Сэнди с х-образным франкенштейновским шрамом на лбу дергал за дощечку ставня. Тим помог ему оторвать целую половину. После этого они измазали стекло смесью мыла и слюней.
Я почти не замечал их трудов. Мысли мои были заняты уроком истории. Правду ли сказал актер? Во время войны я переставлял красные флажки, отмечавшие продвижение Красной Армии. Сколько было радости в тот день, когда они сошлись с голубыми американскими на реке в Берлине. А теперь их армия взяла в блокаду этот город, и бывшим союзникам приходилось доставлять туда еду и одежду по воздуху.
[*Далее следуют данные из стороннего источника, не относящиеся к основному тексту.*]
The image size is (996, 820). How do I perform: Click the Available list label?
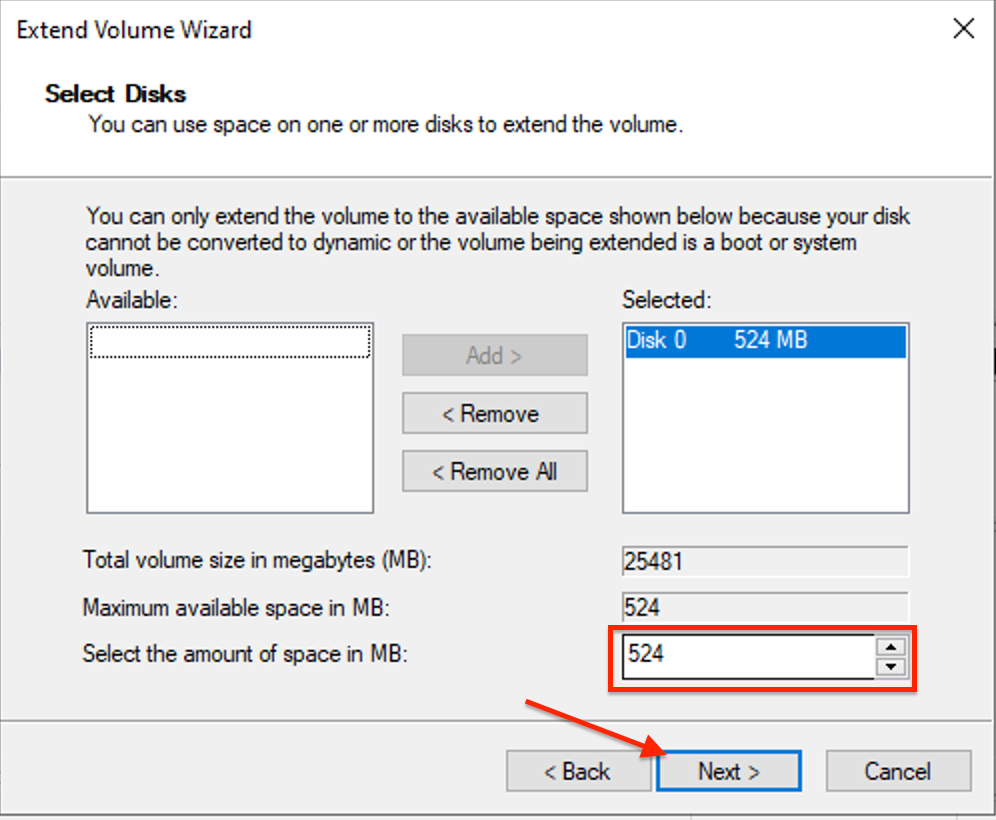pos(131,299)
Мало этого: кто-то убил Махатму Ганди. Гнусный Чан-Кайши провозглашен вождем Китая. А хуже всего, что республиканский конгресс принял вредный, как его назвал Гарри Трумэн, закон Тафта-Хартли. Рабочие люди не могут даже бастовать, чтобы добиться заработка для жизни. Зачем столько людей приносили жертвы? Кровь! Страдания! А теперь и сам Трумэн проиграет выборы и уйдет. Когда же откачнется обратно маятник? Неужели пойдет еще дальше вправо? И что будет с Джеки Робинсоном?[73] Ведь это должно что-то значить? Может быть, американцы согласятся наконец с тем, что записано в Декларации независимости: что все люди созданы равными?